> _Task instructions_
From the records that follow, copy every line that contains the word "screenshot".

> _Information supplied_

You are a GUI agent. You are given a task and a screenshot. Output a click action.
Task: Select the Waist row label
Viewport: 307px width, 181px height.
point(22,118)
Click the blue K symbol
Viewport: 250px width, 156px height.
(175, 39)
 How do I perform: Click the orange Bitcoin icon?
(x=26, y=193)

* * *

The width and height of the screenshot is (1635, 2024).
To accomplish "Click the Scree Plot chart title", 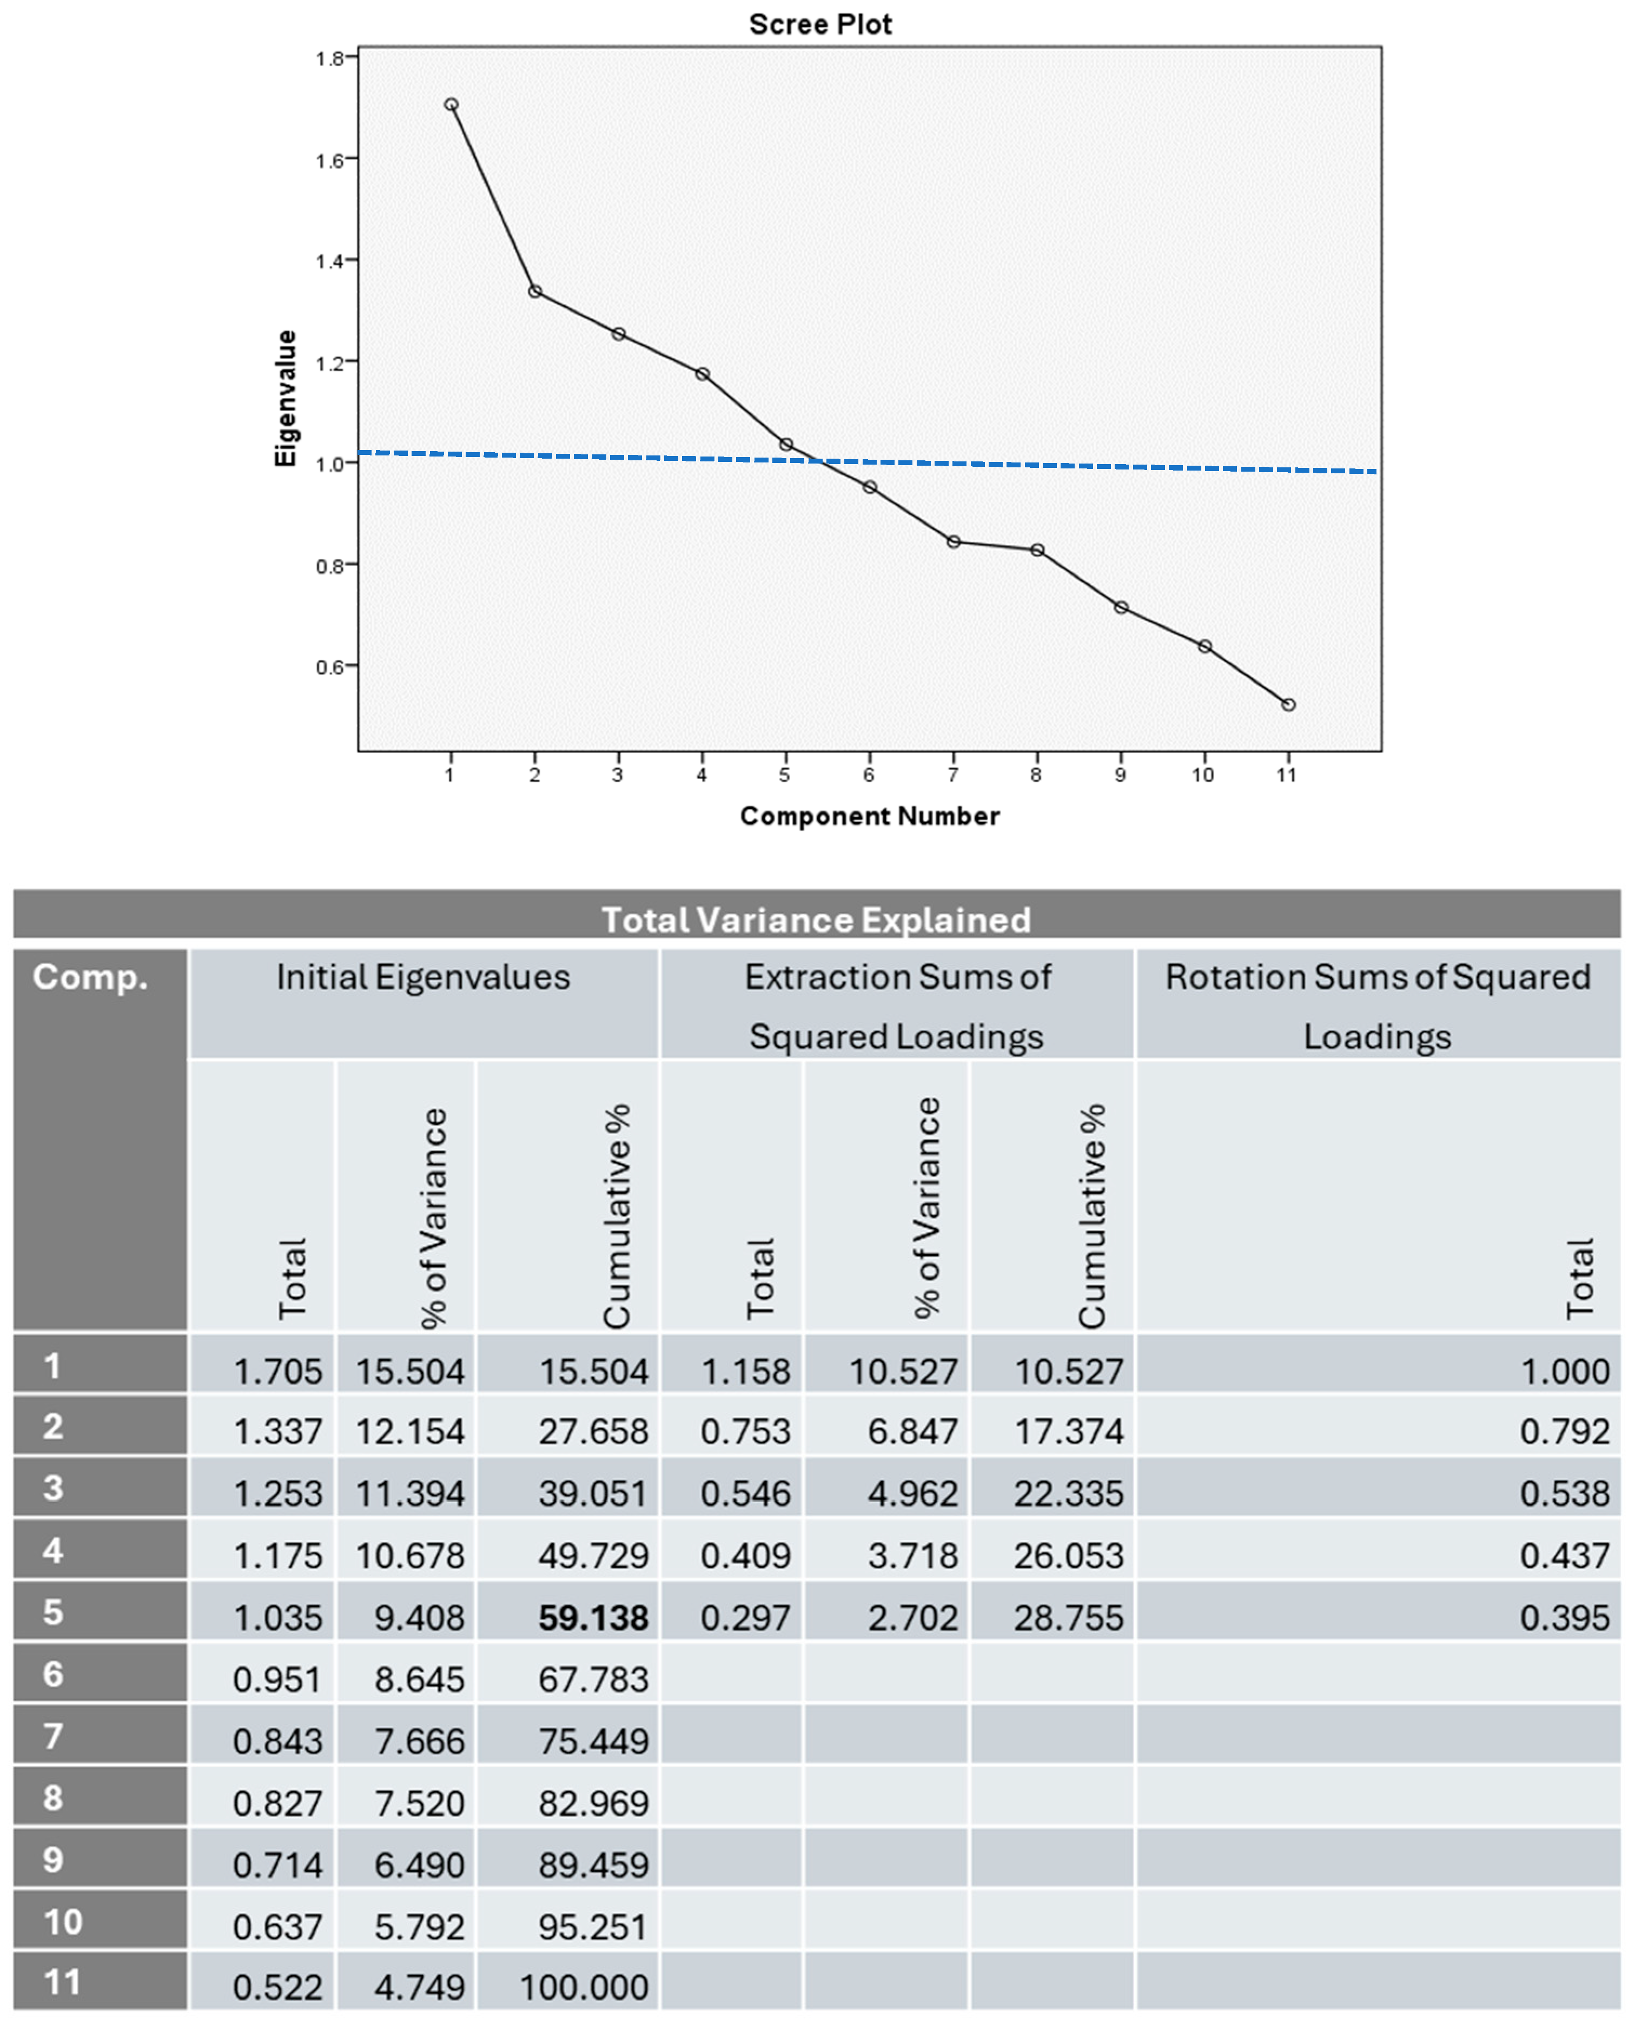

> _Answer box_
You are a GUI agent. You are given a task and a screenshot. Output a click action.
The width and height of the screenshot is (1635, 2024).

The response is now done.